Prompt ▸ Give back each entry verbatim.

[Saved entries]

------------------------------

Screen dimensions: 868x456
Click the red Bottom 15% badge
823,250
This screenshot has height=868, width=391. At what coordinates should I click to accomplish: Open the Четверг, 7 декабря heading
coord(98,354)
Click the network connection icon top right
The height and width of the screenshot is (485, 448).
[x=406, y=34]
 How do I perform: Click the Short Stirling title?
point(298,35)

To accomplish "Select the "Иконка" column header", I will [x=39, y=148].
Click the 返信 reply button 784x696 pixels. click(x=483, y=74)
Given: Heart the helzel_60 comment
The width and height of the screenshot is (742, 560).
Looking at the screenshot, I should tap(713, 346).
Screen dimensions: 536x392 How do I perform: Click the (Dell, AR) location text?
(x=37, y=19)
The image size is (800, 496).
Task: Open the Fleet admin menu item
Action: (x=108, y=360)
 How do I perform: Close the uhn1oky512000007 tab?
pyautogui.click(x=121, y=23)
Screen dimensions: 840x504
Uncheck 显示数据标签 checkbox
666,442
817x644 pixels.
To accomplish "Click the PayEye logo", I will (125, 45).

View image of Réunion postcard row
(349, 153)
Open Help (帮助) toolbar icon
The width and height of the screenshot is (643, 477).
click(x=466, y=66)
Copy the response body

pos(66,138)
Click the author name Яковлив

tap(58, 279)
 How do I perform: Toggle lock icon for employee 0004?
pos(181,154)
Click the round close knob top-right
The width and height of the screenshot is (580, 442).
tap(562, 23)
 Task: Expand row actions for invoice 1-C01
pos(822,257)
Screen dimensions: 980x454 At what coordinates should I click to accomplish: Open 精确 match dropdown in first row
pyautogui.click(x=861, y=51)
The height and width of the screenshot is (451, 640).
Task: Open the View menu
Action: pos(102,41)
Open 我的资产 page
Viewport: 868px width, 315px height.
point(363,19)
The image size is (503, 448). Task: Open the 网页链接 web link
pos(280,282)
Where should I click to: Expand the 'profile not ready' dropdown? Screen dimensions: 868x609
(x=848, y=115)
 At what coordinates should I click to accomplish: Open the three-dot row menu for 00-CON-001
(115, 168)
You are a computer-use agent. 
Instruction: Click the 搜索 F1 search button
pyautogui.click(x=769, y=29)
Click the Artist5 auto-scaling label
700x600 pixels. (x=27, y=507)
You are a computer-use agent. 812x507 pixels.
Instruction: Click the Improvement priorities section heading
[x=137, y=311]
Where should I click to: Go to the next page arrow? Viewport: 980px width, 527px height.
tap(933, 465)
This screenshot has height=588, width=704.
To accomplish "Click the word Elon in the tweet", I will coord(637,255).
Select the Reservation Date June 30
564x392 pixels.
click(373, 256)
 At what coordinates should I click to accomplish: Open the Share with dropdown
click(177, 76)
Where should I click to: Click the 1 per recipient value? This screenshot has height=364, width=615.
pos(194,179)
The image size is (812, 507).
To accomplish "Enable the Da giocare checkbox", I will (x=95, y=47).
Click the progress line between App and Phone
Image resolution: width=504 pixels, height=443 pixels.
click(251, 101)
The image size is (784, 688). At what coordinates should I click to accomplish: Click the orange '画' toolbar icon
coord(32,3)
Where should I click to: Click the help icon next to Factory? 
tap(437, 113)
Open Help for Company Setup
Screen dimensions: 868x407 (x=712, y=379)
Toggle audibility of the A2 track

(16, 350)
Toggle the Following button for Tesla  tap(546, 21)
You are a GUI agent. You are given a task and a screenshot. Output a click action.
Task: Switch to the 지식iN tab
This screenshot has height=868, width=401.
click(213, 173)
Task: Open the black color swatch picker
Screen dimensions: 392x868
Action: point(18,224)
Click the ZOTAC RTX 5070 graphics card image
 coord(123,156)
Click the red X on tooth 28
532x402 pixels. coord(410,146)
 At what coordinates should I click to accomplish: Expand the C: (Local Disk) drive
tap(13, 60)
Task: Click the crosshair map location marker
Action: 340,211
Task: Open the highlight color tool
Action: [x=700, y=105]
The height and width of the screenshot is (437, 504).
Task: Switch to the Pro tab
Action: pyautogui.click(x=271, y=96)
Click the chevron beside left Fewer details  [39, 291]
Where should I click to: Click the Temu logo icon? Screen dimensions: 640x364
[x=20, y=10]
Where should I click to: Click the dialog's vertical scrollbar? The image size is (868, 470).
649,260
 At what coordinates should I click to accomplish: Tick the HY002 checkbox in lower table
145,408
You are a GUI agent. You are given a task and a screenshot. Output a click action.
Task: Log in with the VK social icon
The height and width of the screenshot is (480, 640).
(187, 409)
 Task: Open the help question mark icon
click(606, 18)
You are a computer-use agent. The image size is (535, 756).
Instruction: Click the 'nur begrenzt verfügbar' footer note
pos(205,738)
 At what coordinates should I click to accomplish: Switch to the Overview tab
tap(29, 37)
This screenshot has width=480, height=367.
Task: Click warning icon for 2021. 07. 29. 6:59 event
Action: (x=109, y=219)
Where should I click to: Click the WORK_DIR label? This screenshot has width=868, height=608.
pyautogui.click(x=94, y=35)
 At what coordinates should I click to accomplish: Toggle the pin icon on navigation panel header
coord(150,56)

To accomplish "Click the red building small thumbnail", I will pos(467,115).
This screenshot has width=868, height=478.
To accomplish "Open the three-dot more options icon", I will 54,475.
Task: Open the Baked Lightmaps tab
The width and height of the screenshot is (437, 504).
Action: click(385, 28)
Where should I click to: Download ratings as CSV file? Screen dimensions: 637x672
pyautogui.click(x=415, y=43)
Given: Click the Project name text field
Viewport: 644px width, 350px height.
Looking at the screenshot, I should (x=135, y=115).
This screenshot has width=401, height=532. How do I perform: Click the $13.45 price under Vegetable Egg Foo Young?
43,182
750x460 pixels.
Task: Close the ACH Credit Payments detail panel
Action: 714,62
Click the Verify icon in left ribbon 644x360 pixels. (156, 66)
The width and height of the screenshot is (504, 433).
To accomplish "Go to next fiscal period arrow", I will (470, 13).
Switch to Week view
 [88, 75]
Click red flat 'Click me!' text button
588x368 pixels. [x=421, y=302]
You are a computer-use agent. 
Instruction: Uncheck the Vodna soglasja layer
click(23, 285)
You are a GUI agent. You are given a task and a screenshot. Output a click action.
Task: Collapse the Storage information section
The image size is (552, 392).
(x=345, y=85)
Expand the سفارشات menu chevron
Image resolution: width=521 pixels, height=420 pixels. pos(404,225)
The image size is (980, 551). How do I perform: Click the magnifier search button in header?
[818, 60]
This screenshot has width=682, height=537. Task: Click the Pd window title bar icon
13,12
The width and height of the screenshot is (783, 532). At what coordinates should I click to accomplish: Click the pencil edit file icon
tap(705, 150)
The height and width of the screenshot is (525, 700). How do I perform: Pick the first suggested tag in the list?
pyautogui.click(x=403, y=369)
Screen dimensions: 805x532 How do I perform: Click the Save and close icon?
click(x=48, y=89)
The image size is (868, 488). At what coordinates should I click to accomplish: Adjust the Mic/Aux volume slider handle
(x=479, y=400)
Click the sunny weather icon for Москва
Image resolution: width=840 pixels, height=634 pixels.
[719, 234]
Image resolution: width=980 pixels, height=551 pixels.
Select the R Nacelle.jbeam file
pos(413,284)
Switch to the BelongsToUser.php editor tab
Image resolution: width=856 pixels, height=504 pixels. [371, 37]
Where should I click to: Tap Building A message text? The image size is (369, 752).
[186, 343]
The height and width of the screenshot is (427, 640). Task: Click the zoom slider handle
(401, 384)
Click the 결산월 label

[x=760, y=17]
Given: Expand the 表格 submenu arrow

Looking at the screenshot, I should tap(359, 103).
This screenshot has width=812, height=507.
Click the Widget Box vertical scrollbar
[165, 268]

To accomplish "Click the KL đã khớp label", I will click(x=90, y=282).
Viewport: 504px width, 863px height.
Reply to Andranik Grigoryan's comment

------------------------------

Task response ▸
Screen dimensions: 868x456
Click the red Bottom 15% badge
823,250
This screenshot has height=868, width=391. At what coordinates should I click to accomplish: Open the Четверг, 7 декабря heading
coord(98,354)
Click the network connection icon top right
The height and width of the screenshot is (485, 448).
[x=406, y=34]
 How do I perform: Click the Short Stirling title?
point(298,35)

To accomplish "Select the "Иконка" column header", I will [x=39, y=148].
Click the 返信 reply button 784x696 pixels. click(x=483, y=74)
Given: Heart the helzel_60 comment
The width and height of the screenshot is (742, 560).
Looking at the screenshot, I should tap(713, 346).
Screen dimensions: 536x392 How do I perform: Click the (Dell, AR) location text?
(x=37, y=19)
The image size is (800, 496).
Task: Open the Fleet admin menu item
Action: (x=108, y=360)
 How do I perform: Close the uhn1oky512000007 tab?
pyautogui.click(x=121, y=23)
Screen dimensions: 840x504
Uncheck 显示数据标签 checkbox
666,442
817x644 pixels.
To accomplish "Click the PayEye logo", I will (125, 45).

View image of Réunion postcard row
(349, 153)
Open Help (帮助) toolbar icon
The width and height of the screenshot is (643, 477).
click(x=466, y=66)
Copy the response body

pos(66,138)
Click the author name Яковлив

tap(58, 279)
 How do I perform: Toggle lock icon for employee 0004?
pos(181,154)
Click the round close knob top-right
The width and height of the screenshot is (580, 442).
tap(562, 23)
 Task: Expand row actions for invoice 1-C01
pos(822,257)
Screen dimensions: 980x454 At what coordinates should I click to accomplish: Open 精确 match dropdown in first row
pyautogui.click(x=861, y=51)
The height and width of the screenshot is (451, 640).
Task: Open the View menu
Action: pos(102,41)
Open 我的资产 page
Viewport: 868px width, 315px height.
point(363,19)
The image size is (503, 448). Task: Open the 网页链接 web link
pos(280,282)
Where should I click to: Expand the 'profile not ready' dropdown? Screen dimensions: 868x609
(x=848, y=115)
 At what coordinates should I click to accomplish: Open the three-dot row menu for 00-CON-001
(115, 168)
You are a computer-use agent. 
Instruction: Click the 搜索 F1 search button
pyautogui.click(x=769, y=29)
Click the Artist5 auto-scaling label
700x600 pixels. (x=27, y=507)
You are a computer-use agent. 812x507 pixels.
Instruction: Click the Improvement priorities section heading
[x=137, y=311]
Where should I click to: Go to the next page arrow? Viewport: 980px width, 527px height.
tap(933, 465)
This screenshot has height=588, width=704.
To accomplish "Click the word Elon in the tweet", I will coord(637,255).
Select the Reservation Date June 30
564x392 pixels.
click(373, 256)
 At what coordinates should I click to accomplish: Open the Share with dropdown
click(177, 76)
Where should I click to: Click the 1 per recipient value? This screenshot has height=364, width=615.
pos(194,179)
The image size is (812, 507).
To accomplish "Enable the Da giocare checkbox", I will (x=95, y=47).
Click the progress line between App and Phone
Image resolution: width=504 pixels, height=443 pixels.
click(251, 101)
The image size is (784, 688). At what coordinates should I click to accomplish: Click the orange '画' toolbar icon
coord(32,3)
Where should I click to: Click the help icon next to Factory? 
tap(437, 113)
Open Help for Company Setup
Screen dimensions: 868x407 (x=712, y=379)
Toggle audibility of the A2 track

(16, 350)
Toggle the Following button for Tesla  tap(546, 21)
You are a GUI agent. You are given a task and a screenshot. Output a click action.
Task: Switch to the 지식iN tab
This screenshot has height=868, width=401.
click(213, 173)
Task: Open the black color swatch picker
Screen dimensions: 392x868
Action: point(18,224)
Click the ZOTAC RTX 5070 graphics card image
 coord(123,156)
Click the red X on tooth 28
532x402 pixels. coord(410,146)
 At what coordinates should I click to accomplish: Expand the C: (Local Disk) drive
tap(13, 60)
Task: Click the crosshair map location marker
Action: 340,211
Task: Open the highlight color tool
Action: [x=700, y=105]
The height and width of the screenshot is (437, 504).
Task: Switch to the Pro tab
Action: pyautogui.click(x=271, y=96)
Click the chevron beside left Fewer details  [39, 291]
Where should I click to: Click the Temu logo icon? Screen dimensions: 640x364
[x=20, y=10]
Where should I click to: Click the dialog's vertical scrollbar? The image size is (868, 470).
649,260
 At what coordinates should I click to accomplish: Tick the HY002 checkbox in lower table
145,408
You are a GUI agent. You are given a task and a screenshot. Output a click action.
Task: Log in with the VK social icon
The height and width of the screenshot is (480, 640).
(187, 409)
 Task: Open the help question mark icon
click(606, 18)
You are a computer-use agent. The image size is (535, 756).
Instruction: Click the 'nur begrenzt verfügbar' footer note
pos(205,738)
 At what coordinates should I click to accomplish: Switch to the Overview tab
tap(29, 37)
This screenshot has width=480, height=367.
Task: Click warning icon for 2021. 07. 29. 6:59 event
Action: (x=109, y=219)
Where should I click to: Click the WORK_DIR label? This screenshot has width=868, height=608.
pyautogui.click(x=94, y=35)
 At what coordinates should I click to accomplish: Toggle the pin icon on navigation panel header
coord(150,56)

To accomplish "Click the red building small thumbnail", I will pos(467,115).
This screenshot has width=868, height=478.
To accomplish "Open the three-dot more options icon", I will 54,475.
Task: Open the Baked Lightmaps tab
The width and height of the screenshot is (437, 504).
Action: click(385, 28)
Where should I click to: Download ratings as CSV file? Screen dimensions: 637x672
pyautogui.click(x=415, y=43)
Given: Click the Project name text field
Viewport: 644px width, 350px height.
Looking at the screenshot, I should (x=135, y=115).
This screenshot has width=401, height=532. How do I perform: Click the $13.45 price under Vegetable Egg Foo Young?
43,182
750x460 pixels.
Task: Close the ACH Credit Payments detail panel
Action: 714,62
Click the Verify icon in left ribbon 644x360 pixels. (156, 66)
The width and height of the screenshot is (504, 433).
To accomplish "Go to next fiscal period arrow", I will (470, 13).
Switch to Week view
 [88, 75]
Click red flat 'Click me!' text button
588x368 pixels. [x=421, y=302]
You are a computer-use agent. 
Instruction: Uncheck the Vodna soglasja layer
click(23, 285)
You are a GUI agent. You are given a task and a screenshot. Output a click action.
Task: Collapse the Storage information section
The image size is (552, 392).
(x=345, y=85)
Expand the سفارشات menu chevron
Image resolution: width=521 pixels, height=420 pixels. pos(404,225)
The image size is (980, 551). How do I perform: Click the magnifier search button in header?
[818, 60]
This screenshot has width=682, height=537. Task: Click the Pd window title bar icon
13,12
The width and height of the screenshot is (783, 532). At what coordinates should I click to accomplish: Click the pencil edit file icon
tap(705, 150)
The height and width of the screenshot is (525, 700). How do I perform: Pick the first suggested tag in the list?
pyautogui.click(x=403, y=369)
Screen dimensions: 805x532 How do I perform: Click the Save and close icon?
click(x=48, y=89)
The image size is (868, 488). At what coordinates should I click to accomplish: Adjust the Mic/Aux volume slider handle
(x=479, y=400)
Click the sunny weather icon for Москва
Image resolution: width=840 pixels, height=634 pixels.
[719, 234]
Image resolution: width=980 pixels, height=551 pixels.
Select the R Nacelle.jbeam file
pos(413,284)
Switch to the BelongsToUser.php editor tab
Image resolution: width=856 pixels, height=504 pixels. [371, 37]
Where should I click to: Tap Building A message text? The image size is (369, 752).
[186, 343]
The height and width of the screenshot is (427, 640). Task: Click the zoom slider handle
(401, 384)
Click the 결산월 label

[x=760, y=17]
Given: Expand the 表格 submenu arrow

Looking at the screenshot, I should tap(359, 103).
This screenshot has width=812, height=507.
Click the Widget Box vertical scrollbar
[165, 268]

To accomplish "Click the KL đã khớp label", I will click(x=90, y=282).
Viewport: 504px width, 863px height.
Reply to Andranik Grigoryan's comment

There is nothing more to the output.